Dove sent their email newsletter to me late last week. It looked pretty, but on closer inspection, I saw that the email made 5 errors that are each easy to make and easy to avoid. These include consideration for blocked images, copywriting, calls to action and social media integration.
Mistake 1. The blocked image version. In this email, everything good is blocked including headlines, sub-heads, and calls to action. Read earlier posts about this bad example and good example – they are clearly easy to avoid.
Fix: Tell the client/Marketing Manager to chill on the ‘headings as images’ instruction and use normal type in web-friendly fonts for all the heading and sub-heads you can. Don’t send an email that has all your calls to action as images – they vanish and you’ve just wasted hundreds (or I bet in Dove’s case) many thousands of dollars. Use pre-header text to describe the content and best deals in the newsletter.
Mistake 2: The email newsletter itself. This email is confusing and suffers from poor copywriting. Generic and dull, the biggest error is the copy ‘Sign up for the latest Dove news’ but: no instruction on the process of sign up, and no link to sign up. No consequence if I don’t. Invisible call to action. Lack of direction. Flat design elements. AND it’s from ‘noreply@’ again. See our last post on this and why it’s a terrible idea.
Fix: Use engaging clever copy. Hyperlink all places you expect an action. Be clear and describe what you want them to do, when, how, and why. And describe what will happen if I don’t, ‘If you don’t register for My Dove, we will never email you again’. Bring the call to action up from Antarctica and make it clearly part of the pathway through the email.
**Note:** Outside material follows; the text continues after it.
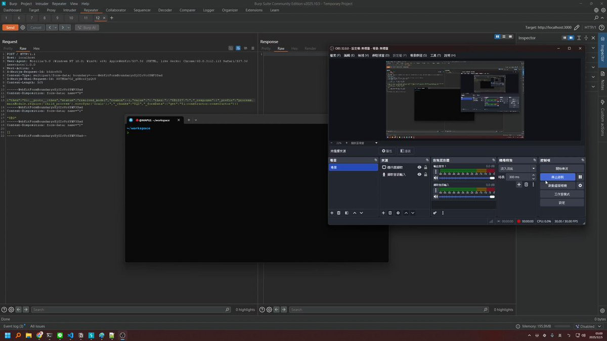Open the fade transition dropdown
Image resolution: width=607 pixels, height=341 pixels.
point(517,168)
Have more than one call to action too if you want to get maximum clicks.
Mistake 3: A truly arduous registration process, and lack of explanation of why I need to go through this. You already have my email address and permission to use it or I wouldn’t have this email – so what’s ‘My Dove’ and why aren’t I on it? I had to try three times to get the form to submit… and THEN I got the second page…! Although relevance and targeting are great, asking for this much information will lower completion rates and impact on database size just at the wrong time – when you want me to like you.
Fix: I’d suggest you first get me on board, then thrill me for a couple of issues, THEN ask me to fill out your forms to collect preferences once you’ve earned my time.
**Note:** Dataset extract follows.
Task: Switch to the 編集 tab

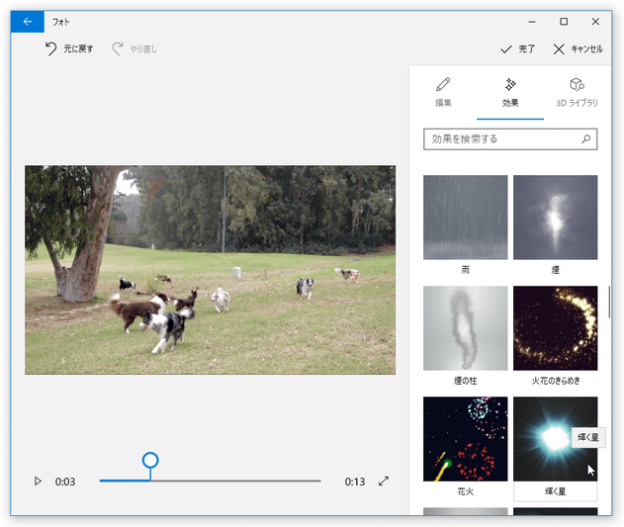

Mistake 4: Where’s your social media?
Fix: For a brand using a digital agency with strong social media preference and nearly 400,000 likes on Facebook, there is a big hole here. Two way sharing – join us on Facebook and Twitter, and Share this to your own Network, would brighten, modernise and provide more ways to get Dove in front of a wider audience. See other posts on ways to do this:
SWYN and other ways to share your email
Facebook email marketing sharing
Mistake 5: The online version has a confusing URL – this is not a Mens Survey! (http://dove-mens-survey.hollersydney.com.au/email/january/promo/?online=1) and malfunctioning personalisation.
Fix: It’s simple to create a single instance of the campaign that is minus personalisation and link to that. You can use that one as the archive link on your website too if you need one there.
That’s a wrap, look forward to lots of comments and more examples of campaign you love and loath. And why.